| The eye opening thing here is not that the AI failed, but why it failed. At start the AI is like a baby, it doesn't know anything or have any opinions. By teaching it using a set of data, in this case a set of resumes and the outcome then it can form an opinion. The AI becoming biased tells that the "teacher" was biased also. So actually Amazon's recruiting process seems to be a mess with the technical skills on the resume amounting to zilch, gender and the aggressiveness of the resume's language being the most important (because that's how the human recruiters actually hired people when someone put a resume). The number of women and men in the data set shouldn't matter (algorithms learn that even if there was 1 woman, if she was hired then it will be positive about future woman candidates). What matters is the rejection rate which it learned from the data.. The hiring process is inherently biased against women. Technically one could say that the AI was successful because it emulated the current Amazon hiring status. |
This is incorrect. The key thing to keep in mind is that they are not just predicting who is a good candidate, they are also ranking by the certainty of their prediction.

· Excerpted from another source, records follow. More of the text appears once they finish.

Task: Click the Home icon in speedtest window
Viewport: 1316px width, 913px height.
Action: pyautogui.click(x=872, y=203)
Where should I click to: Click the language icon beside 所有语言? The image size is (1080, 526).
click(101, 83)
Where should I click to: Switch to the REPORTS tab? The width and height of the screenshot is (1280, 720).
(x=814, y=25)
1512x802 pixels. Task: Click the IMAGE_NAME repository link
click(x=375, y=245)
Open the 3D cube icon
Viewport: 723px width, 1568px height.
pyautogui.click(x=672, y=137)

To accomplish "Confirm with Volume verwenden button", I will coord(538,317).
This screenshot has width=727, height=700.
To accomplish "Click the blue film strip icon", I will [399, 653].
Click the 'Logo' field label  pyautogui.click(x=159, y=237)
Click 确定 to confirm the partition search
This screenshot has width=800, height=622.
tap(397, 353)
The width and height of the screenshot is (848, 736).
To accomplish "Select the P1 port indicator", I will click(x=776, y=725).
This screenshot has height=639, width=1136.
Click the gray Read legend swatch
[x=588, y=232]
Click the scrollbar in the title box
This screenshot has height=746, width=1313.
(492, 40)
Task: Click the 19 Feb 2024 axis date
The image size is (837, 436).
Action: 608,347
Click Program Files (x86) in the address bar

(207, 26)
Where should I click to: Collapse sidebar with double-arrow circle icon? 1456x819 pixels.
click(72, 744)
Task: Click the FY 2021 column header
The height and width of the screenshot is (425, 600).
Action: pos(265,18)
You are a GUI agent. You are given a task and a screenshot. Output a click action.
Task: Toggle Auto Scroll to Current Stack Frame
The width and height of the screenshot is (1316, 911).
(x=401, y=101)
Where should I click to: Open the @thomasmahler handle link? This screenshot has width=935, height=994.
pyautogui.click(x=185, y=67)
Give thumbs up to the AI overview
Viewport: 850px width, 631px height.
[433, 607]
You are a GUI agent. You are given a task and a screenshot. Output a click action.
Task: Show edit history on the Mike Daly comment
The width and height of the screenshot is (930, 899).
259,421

Lower numbers of female candidates could plausibly lead to lower certainty for the prediction model as it would have less data on those people. I've never trained a model on resumes, but I definitely often see this "lower certainty on minorites" thing for models I do train.
The lower certainty would in turn lead to lower rankings for women even without any bias in the data.
Now, I'm not saying that Amazon's data isn't biased. I would not be surprised if it were. I'm just saying we should be careful in understanding what is evidence of bias and what is not.